I’ve been thrilled this past year to see the quantity and quality of demand for Chellie’s leadership training and development and the impact her work is having locally and internationally. This gives me more hope that the awakening of consciousness and redirection of capital needed for a sustainable future will happen in time. This hope is supported by many impact-filled developments in the ethical investment field and the ever-increasing demand for more ethical investment.
As I wish upon the Matariki star cluster, I think of USA Law Professor, author and environmental advocate Gus Speth, who in the IDGs film calls for “a spiritual and cultural transformation” to achieve the United Nations SDGs (Sustainable Development Goals) vision of shared prosperity in a sustainable world— a world where all people can live productive, vibrant and peaceful lives on a healthy planet. This was the vision of Jane Marsden and Hazel Henderson. If you share that vision, please be in touch so we can explore how we might journey together to create a sustainable legacy.
Very best wishes for your Matariki – may it be an enriching time of remembrance, along with celebration and planning for the future.
The last words go to Professor Rangiānehu Mātāmua who concludes his book ‘Matariki: The Star of the Year’ with:
…Matariki is more than a cluster of stars that marks the changing of the season and the winter solstice. It is more than an environmental indicator that predicts the new season’s growth, and it is more than a symbol of unity, togetherness, and hope. Matariki is greater than its connection to new life and its remembrance of the deceased. Matariki transcends boundary, religion, political agenda and even race. Matariki has different meanings for different people and in a new age, it has become a marker, not only of culture, but also of national identity.
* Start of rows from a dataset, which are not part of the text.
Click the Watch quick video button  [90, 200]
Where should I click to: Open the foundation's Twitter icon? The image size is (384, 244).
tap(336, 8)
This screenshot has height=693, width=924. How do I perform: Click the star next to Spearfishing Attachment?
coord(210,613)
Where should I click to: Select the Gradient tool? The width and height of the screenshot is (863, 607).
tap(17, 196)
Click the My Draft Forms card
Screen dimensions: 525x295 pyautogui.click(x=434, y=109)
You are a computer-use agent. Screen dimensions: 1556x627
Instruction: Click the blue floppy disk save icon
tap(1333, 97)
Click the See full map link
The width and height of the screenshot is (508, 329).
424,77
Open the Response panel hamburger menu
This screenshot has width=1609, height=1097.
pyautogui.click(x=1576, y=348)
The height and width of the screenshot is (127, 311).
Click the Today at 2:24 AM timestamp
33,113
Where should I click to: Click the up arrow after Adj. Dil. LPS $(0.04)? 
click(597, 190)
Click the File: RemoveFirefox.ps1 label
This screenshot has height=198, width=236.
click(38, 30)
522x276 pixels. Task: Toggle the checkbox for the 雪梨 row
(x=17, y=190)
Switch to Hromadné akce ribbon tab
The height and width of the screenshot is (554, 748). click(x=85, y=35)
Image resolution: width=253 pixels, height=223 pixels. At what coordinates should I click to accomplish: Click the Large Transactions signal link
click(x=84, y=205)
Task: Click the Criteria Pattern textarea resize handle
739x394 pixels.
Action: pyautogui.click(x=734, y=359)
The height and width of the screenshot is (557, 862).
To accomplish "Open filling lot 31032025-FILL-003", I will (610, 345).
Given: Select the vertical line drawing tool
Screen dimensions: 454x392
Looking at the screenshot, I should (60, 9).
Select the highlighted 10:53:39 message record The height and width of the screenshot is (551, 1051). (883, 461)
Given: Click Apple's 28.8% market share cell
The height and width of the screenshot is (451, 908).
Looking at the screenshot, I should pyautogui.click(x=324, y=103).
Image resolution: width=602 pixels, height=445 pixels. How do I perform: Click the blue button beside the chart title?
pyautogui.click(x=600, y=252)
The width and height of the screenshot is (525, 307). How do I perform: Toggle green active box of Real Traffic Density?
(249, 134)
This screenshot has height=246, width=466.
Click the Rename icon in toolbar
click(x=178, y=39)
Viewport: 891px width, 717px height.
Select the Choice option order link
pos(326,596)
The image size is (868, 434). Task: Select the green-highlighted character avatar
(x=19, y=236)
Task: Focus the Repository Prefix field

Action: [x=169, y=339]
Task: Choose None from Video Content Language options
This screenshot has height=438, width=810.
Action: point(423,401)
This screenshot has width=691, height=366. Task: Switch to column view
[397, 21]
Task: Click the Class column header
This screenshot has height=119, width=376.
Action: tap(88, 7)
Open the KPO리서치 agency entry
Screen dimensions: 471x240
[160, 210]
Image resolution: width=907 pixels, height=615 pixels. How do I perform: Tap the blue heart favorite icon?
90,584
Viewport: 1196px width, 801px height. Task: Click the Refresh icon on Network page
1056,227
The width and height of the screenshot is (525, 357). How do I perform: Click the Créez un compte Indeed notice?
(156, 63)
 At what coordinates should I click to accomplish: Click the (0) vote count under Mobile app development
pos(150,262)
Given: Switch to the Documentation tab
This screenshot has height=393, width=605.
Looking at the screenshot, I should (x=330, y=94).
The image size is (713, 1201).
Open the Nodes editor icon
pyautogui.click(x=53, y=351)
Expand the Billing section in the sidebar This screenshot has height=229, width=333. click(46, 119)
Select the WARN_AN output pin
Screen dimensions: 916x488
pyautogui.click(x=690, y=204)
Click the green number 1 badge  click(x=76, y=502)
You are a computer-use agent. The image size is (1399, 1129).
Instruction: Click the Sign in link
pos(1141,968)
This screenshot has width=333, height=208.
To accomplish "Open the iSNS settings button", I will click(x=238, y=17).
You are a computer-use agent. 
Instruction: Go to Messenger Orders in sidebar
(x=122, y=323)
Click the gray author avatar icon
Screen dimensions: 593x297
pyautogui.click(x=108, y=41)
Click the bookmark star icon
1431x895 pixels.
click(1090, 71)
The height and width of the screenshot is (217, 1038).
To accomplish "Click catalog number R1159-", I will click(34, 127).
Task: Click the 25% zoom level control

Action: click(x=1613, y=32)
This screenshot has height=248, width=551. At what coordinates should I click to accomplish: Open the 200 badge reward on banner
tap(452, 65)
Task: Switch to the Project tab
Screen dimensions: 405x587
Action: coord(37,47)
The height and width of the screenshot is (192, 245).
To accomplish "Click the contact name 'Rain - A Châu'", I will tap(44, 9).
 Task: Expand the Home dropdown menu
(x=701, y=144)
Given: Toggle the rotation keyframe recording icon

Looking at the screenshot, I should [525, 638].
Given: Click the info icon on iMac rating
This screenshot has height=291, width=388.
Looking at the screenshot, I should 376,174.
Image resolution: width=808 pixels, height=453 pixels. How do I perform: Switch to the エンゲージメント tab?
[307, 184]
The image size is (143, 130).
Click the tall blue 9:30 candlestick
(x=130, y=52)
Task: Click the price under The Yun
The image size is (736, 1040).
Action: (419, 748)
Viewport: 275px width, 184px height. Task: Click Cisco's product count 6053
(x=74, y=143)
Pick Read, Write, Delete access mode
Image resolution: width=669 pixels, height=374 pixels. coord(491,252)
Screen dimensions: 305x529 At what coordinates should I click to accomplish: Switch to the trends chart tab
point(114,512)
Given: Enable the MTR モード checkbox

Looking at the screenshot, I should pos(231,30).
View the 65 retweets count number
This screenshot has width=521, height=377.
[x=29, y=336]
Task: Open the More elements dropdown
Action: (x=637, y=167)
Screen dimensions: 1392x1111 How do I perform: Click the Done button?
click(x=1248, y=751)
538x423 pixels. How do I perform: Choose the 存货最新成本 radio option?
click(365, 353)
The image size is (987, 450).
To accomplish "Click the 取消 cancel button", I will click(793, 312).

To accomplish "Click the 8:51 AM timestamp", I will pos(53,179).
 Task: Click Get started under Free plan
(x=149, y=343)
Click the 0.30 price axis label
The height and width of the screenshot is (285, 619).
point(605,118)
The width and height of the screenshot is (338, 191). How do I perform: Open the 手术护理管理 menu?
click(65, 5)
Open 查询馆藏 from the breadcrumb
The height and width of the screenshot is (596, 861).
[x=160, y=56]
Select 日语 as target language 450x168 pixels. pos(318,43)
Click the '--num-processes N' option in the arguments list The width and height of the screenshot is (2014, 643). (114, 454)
The eyes of the god Tāwhirimātea, were thrown into the sky in a spiteful fit of anger and a sorrow-filled act of love. These stars served a purpose for the ancestors of the Māori, and in this modern society they have been revived, taking on new meaning for a new generation. Perhaps the future of Matariki is best portrayed in the following proverb: ‘Matariki ki tua o ngā whetū’; Matariki of endless possibilities’.